The LD-score regression (LDSR) axis shows evidence for genome-wide correlations (after Bonferroni correction for multiple testing P < 3.6 × 10−3, Methods), with the size of the nodes corresponding to the level of significance of the association. The GWAS-pairwise (PW) axis shows evidence for regional level overlap of association signals between WMH burden and related vascular and neurological traits (PPA3 ≥ 0.90, Methods). For any given region, the nearest gene (in brackets) to the top SNP associated with WMH is shown. Bivariate heritability estimator from summary statistics (ρ-HESS) was used to infer directionality of shared association signals (Methods) and asterisks denote an unexpected directionality of association. SBP systolic blood pressure, DBP diastolic blood pressure, PP pulse pressure, AS all stroke, IS ischemic stroke, SVS small vessel stroke, CE cardioembolic stroke, BMI body mass index, HDL high-density lipoprotein, LDL low-density lipoprotein, VTE venous thromboembolism, GCF general cognitive function, SMKindex lifetime smoking index, WMH white matter hyperintensity.
Fig. 4Mendelian randomization results of vascular risk factors with WMH burden (box A) and WMH burden with neurological traits (box B).
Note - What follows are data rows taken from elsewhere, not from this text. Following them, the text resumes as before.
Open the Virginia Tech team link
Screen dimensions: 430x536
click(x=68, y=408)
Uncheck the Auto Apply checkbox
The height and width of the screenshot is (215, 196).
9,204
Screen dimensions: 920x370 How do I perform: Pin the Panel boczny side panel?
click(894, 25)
Point estimates and confidence intervals (blue) from the inverse-variance weighted (IVW) method are shown along with the point estimates and 95% confidence interval (black) from sensitivity analyses after filtering out potentially pleiotropic outlier variants. The intercept and p-value from the MR-Egger method is displayed on the far right (an intercept term significantly differing from zero at the conservative threshold of P < 0.05 suggests the presence of directional pleiotropy). SBP systolic blood pressure, DBP diastolic blood pressure, PP pulse pressure, HTN hypertensive, NT normotensive, Str. stratum, AS all stroke, IS ischemic stroke, SVS small vessel stroke, ICH intracerebral hemorrhage, AD Alzheimer’s disease, T2D type II diabetes, SMKindex lifetime smoking index, WMH white matter hyperintensity, Model 1 Main effects adjusted for age, sex, principal components for population stratification, intracranial volume; Model 2 Model 1 + hypertension status.
Fig. 5Transcriptome-wide association study of WMH and gene-expression datasets.
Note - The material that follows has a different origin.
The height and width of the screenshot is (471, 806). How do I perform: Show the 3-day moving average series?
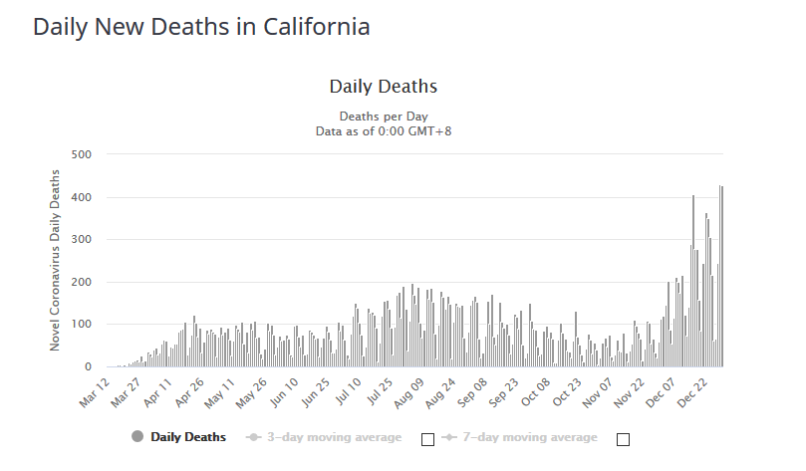pos(333,437)
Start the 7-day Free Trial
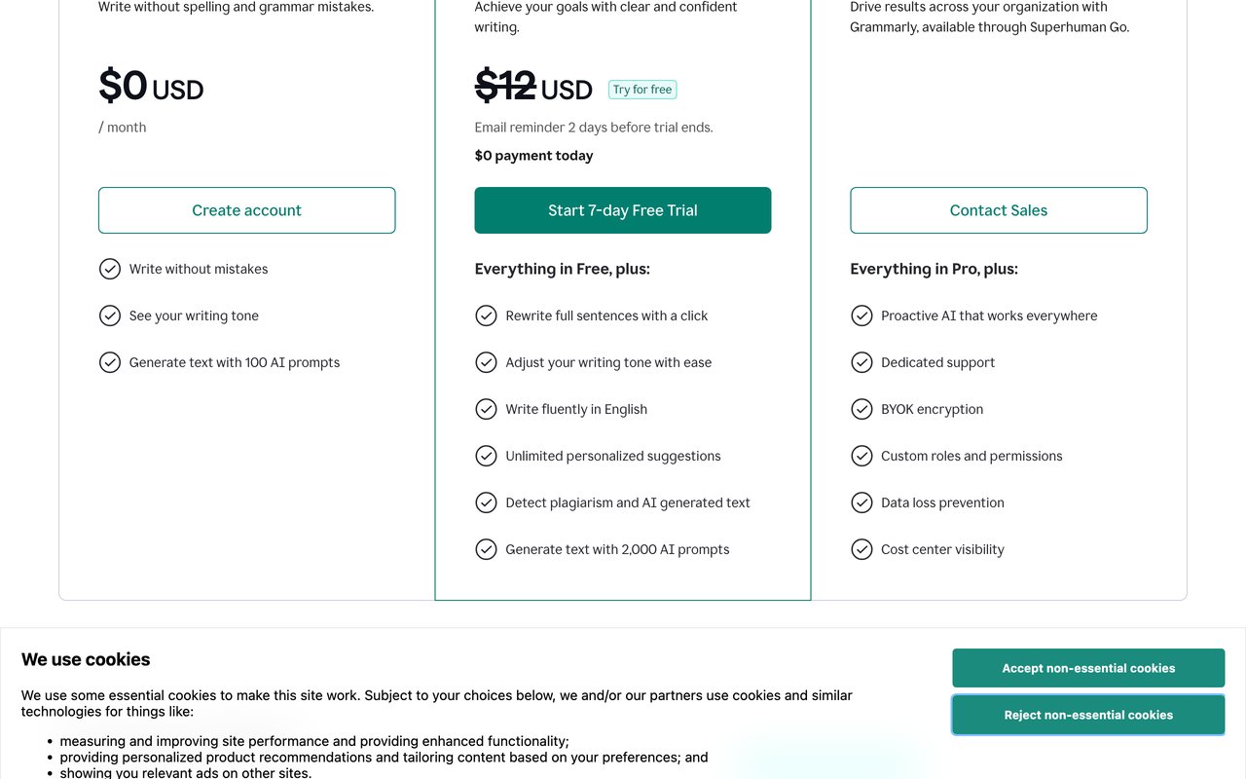1246x779 pixels. pyautogui.click(x=623, y=210)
Only genes showing significant colocalization between the eQTL and the WMH risk variant in at least one tissue are shown. Susceptibility genes are depicted on the x-axis (blue: known; violet: novel), with tissue types of gene-expression datasets on the y-axis (orange: brain or peripheral nerve tissue; green: arterial/heart; pink: blood). Blue boxes correspond to WMH risk alleles being associated with upregulation (+) of gene expression in the corresponding tissues, while red boxes correspond to WMH risk alleles being associated with downregulation (−) of gene expression (color intensity corresponds to the magnitude of gene-expression effect size). Only significant TWAS associations at P < 1.1 × 10−5 are shown. Asterisks denote loci harboring a common causal variant associated with WMH and gene expression with high posterior probability using colocalization analyses (Methods; PP4 ≥ 0.75). ROSMAP religious order study and rush memory and aging project, DLPFC dorsolateral prefrontal cortex, CMC common mind consortium, BA Brodmann area, YFS young Finns study, NTR Netherlands twins register.